By Guest Blogger Rachel Freeman I SAN FRANCISCO STATE UNIVERSITY Undergrad degree – cum laude – in communications. Currently pursuing a master’s in broadcast and electronic communication arts. Not-so-secret passion: Baseball (go, San Francisco Giants!).

So I just got back from the trip of a lifetime – a free 10-day trip organized by Birthright Israel for Jewish students and young adults between the ages of 18–26. It was a life-changing experience, and one of the greatest aspects of the trip was participating with 44 complete strangers.

We met with musicians and other important Israelis. We went wine tasting. We floated down the Jordan River, visited the holy sites of Jerusalem, and rode camels (you know I wouldn’t skip the camels). We slept in a Bedouin tent, waking at 3 a.m. to hike Masada — the ancient desert fortress that today is one of the Jewish people’s greatest symbols – to watch the sun rise over the Dead Sea. And these were just the highlights of my experience in Israel.

The trip got me thinking: What other summer travel opportunities are out there for people my age? For Birthright Israel, being Jewish is a requirement. But I knew there must be other awesome trips that were open to anyone.
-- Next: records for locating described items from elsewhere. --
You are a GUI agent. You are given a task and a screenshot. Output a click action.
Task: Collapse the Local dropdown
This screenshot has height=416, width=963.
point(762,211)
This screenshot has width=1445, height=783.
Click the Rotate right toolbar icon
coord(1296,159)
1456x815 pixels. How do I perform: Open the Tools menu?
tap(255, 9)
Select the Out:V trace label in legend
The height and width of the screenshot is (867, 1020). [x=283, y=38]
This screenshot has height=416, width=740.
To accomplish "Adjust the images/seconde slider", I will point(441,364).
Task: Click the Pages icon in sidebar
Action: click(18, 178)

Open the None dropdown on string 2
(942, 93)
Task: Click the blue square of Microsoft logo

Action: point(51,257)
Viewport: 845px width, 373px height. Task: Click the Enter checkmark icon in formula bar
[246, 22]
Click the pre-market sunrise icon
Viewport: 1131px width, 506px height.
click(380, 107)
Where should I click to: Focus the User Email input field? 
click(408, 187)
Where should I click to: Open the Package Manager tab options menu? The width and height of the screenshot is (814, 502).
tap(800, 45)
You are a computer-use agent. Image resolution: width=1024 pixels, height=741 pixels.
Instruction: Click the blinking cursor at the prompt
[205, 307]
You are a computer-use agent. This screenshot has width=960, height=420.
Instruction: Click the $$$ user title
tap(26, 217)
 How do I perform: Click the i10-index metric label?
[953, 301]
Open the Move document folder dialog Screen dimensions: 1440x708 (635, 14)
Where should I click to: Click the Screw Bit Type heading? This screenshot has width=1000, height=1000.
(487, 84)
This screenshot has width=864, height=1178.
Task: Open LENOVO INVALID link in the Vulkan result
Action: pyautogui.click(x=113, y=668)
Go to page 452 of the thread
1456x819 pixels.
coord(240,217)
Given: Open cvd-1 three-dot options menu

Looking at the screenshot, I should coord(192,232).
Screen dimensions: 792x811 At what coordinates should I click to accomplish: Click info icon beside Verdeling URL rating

Here are some trip organizers whose offerings sound like an epic way to spend summer break or gap year abroad:

1. EF College Break has trips of different lengths to many different parts of the world. You can sign on for a 7–10 day journey or travel for 35 days. The company offers a menu of great destinations like Australia, Turkey, Africa, and Spain, with well-planned itineraries that have plenty of free time built in so that you can explore the local scene on your own. Trip prices include airfare.

2. Projects Abroad provides internship and volunteer opportunities for university students, recent grads, and anyone else who is interested. Whether you’re planning a summer break or taking a gap year to explore the world, the organization offers you the chance to be part of a wide range of international service projects in fields as diverse as law & humans rights, performing arts, archaeology, and journalism. Great in-country support from an international staff.

3. Ever wanted to visit the Incas? Or explore Vietnam? Gap Adventures, another student travel organization, has these trips and others. The company’s slogan is We Love Changing People’s Lives, and they do. With these folks you can tour the catacombs of Paris, ride a yak in Sikkim, or – right here at home – mountain bike the Grand Staircase of Bryce Canyon. If festivals are your thing, Gap Adventures can get you there: Think Germany and Oktoberfest, Rio for Carnival, and the Zanzibar International Music Festival.

4. The last place I checked out is Contiki, an outfit that will take you to six of the seven continents (who wants to go to the Arctic anyway; it’s cold!). Contiki offers trips every month of the year. Trip lengths range from 4–45 days, so even if you work or go to school full-time, there’s a trip for you. The company says its mission is to “create hassle-free vacations with an unbeatable mix of sightseeing, culture, people your own age, and free time” – not a bad combo.

Through a trip organizers or on your own, where would you go if you could pick anywhere in the world?